# WHAT NEEDS TO BE DONE
Take each line from the material below that includes the string "indicator" and copy it.

========================================

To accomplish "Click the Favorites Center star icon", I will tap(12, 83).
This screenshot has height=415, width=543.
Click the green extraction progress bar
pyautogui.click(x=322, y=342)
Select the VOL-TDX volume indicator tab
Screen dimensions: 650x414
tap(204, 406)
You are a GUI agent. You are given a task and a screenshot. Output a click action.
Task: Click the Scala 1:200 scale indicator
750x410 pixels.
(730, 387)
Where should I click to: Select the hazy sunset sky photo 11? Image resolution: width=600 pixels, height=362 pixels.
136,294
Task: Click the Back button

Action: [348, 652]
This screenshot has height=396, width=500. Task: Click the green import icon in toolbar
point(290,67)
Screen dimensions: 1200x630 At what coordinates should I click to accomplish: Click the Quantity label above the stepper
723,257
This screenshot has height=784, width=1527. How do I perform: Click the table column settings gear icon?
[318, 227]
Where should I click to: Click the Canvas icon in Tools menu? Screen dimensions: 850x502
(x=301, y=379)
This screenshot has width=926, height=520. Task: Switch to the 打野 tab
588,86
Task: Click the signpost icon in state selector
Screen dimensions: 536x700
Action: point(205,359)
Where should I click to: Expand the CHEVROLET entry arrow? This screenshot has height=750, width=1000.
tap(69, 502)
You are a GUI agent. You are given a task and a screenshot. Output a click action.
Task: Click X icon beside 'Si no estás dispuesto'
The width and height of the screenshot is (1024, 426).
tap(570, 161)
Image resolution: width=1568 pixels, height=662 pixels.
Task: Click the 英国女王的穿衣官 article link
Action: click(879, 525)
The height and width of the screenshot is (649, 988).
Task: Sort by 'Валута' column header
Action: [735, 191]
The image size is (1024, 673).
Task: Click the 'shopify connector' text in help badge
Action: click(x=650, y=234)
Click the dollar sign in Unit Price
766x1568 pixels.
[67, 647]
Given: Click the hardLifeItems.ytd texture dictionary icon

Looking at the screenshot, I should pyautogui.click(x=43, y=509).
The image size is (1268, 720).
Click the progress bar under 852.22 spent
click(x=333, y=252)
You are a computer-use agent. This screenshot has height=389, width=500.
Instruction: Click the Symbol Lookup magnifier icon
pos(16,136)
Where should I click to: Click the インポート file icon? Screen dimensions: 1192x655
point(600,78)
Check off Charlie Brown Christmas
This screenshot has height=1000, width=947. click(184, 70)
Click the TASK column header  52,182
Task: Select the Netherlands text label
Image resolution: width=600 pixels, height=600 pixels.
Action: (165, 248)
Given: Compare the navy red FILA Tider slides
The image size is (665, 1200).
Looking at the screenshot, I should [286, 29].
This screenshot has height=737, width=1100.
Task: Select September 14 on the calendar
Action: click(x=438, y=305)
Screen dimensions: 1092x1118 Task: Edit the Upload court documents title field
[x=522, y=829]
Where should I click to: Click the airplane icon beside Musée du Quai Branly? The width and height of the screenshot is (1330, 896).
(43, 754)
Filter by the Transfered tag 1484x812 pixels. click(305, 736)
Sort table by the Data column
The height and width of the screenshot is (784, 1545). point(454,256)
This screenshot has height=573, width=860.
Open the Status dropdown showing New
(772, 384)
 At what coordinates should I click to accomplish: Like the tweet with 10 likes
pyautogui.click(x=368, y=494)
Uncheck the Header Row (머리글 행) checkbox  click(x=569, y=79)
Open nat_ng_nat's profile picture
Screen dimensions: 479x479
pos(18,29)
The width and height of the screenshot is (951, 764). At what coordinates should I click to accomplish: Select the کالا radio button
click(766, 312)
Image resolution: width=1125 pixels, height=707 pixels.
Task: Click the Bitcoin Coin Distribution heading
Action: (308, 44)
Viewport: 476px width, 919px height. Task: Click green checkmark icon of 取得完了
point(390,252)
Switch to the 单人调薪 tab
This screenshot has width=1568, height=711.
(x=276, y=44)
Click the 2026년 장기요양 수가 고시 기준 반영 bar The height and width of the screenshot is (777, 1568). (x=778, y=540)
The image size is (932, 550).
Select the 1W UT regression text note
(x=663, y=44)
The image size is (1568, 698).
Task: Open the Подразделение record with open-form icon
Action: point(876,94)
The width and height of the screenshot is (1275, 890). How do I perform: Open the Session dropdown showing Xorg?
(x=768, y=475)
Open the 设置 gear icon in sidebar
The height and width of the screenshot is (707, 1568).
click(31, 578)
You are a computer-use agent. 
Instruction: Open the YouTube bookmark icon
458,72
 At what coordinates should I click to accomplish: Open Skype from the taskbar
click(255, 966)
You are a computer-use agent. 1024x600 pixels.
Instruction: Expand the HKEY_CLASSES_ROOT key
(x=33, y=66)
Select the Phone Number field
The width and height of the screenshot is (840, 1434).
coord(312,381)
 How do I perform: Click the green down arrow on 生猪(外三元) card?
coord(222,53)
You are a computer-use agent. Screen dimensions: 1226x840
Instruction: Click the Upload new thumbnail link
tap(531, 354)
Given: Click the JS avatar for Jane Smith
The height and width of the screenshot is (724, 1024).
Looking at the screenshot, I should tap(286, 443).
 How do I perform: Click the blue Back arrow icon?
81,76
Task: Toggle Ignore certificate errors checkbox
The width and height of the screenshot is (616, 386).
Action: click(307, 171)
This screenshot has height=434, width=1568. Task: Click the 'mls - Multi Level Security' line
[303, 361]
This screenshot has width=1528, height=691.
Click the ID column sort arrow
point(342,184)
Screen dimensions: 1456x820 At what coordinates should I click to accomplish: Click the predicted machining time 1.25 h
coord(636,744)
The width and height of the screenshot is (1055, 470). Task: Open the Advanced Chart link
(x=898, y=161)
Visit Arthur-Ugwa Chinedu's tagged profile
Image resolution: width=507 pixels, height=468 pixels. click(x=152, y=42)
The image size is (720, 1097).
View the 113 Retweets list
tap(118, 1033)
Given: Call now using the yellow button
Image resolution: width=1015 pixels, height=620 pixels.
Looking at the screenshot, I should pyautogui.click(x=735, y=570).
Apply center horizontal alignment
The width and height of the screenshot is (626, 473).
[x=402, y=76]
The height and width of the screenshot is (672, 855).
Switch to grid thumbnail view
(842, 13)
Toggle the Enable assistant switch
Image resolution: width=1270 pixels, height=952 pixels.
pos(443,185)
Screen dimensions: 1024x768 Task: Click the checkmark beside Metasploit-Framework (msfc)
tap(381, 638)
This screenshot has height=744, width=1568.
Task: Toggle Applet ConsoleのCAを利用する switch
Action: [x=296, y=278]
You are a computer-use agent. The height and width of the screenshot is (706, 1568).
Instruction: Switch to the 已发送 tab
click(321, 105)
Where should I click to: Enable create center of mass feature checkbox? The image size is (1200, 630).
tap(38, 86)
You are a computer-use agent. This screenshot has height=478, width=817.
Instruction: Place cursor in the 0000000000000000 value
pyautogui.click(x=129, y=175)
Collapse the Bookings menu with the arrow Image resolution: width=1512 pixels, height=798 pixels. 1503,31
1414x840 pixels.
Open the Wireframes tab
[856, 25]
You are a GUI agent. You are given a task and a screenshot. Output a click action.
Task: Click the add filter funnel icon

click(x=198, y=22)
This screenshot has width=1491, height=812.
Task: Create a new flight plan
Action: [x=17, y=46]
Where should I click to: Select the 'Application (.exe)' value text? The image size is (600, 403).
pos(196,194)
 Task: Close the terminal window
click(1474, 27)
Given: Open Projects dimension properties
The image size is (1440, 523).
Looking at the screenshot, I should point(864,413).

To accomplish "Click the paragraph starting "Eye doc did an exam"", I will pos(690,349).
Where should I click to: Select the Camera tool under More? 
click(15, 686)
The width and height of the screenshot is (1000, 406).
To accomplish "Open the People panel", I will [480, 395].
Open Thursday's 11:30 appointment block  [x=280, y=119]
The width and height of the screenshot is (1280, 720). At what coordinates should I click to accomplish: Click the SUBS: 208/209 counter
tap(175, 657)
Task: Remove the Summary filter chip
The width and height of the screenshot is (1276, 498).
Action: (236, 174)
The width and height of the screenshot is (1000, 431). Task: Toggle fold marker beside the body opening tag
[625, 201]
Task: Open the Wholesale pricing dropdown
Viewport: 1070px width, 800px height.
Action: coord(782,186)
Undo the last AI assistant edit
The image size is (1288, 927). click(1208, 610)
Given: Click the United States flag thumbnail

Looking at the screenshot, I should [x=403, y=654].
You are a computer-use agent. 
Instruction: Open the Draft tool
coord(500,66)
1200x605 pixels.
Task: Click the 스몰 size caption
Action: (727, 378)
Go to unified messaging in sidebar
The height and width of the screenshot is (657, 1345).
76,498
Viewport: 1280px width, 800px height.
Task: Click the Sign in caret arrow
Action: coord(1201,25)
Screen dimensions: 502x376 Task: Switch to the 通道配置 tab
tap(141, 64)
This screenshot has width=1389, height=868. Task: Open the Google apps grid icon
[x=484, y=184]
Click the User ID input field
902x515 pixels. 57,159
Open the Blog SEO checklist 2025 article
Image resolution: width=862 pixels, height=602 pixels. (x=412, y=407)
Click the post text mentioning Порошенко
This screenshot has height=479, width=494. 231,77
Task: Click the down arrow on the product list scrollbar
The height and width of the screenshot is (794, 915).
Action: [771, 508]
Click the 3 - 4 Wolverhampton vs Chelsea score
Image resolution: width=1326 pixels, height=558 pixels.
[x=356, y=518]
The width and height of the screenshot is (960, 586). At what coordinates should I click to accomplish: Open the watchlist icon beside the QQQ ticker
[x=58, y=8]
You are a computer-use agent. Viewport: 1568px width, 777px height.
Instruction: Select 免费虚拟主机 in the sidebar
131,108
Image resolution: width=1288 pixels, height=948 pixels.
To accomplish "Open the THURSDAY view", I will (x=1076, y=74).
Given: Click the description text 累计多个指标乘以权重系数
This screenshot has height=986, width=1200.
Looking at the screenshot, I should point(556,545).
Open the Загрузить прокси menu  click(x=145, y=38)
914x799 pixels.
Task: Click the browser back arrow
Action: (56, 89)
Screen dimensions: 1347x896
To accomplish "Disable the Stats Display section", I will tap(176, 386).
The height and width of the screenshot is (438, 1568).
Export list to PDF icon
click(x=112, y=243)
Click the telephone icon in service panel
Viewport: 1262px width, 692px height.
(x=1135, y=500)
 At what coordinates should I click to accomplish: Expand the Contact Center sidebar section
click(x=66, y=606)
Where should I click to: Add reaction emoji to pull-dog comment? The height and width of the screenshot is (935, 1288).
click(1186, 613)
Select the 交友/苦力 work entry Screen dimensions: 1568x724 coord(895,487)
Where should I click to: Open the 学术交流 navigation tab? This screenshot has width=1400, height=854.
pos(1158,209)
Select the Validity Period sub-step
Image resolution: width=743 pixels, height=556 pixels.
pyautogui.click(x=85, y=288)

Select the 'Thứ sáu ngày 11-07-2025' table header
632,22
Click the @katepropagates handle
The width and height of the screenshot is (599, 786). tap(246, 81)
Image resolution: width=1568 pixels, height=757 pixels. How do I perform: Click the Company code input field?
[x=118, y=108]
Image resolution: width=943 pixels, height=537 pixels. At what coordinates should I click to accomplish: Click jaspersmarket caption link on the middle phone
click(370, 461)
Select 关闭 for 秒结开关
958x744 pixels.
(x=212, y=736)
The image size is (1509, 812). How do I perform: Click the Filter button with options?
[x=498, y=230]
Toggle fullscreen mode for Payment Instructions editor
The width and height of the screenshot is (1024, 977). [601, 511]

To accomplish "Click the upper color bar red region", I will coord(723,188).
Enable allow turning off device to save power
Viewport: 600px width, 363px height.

========================================

# ANSWER TO THE EXERCISE
Select the VOL-TDX volume indicator tab
Task: Click the Scala 1:200 scale indicator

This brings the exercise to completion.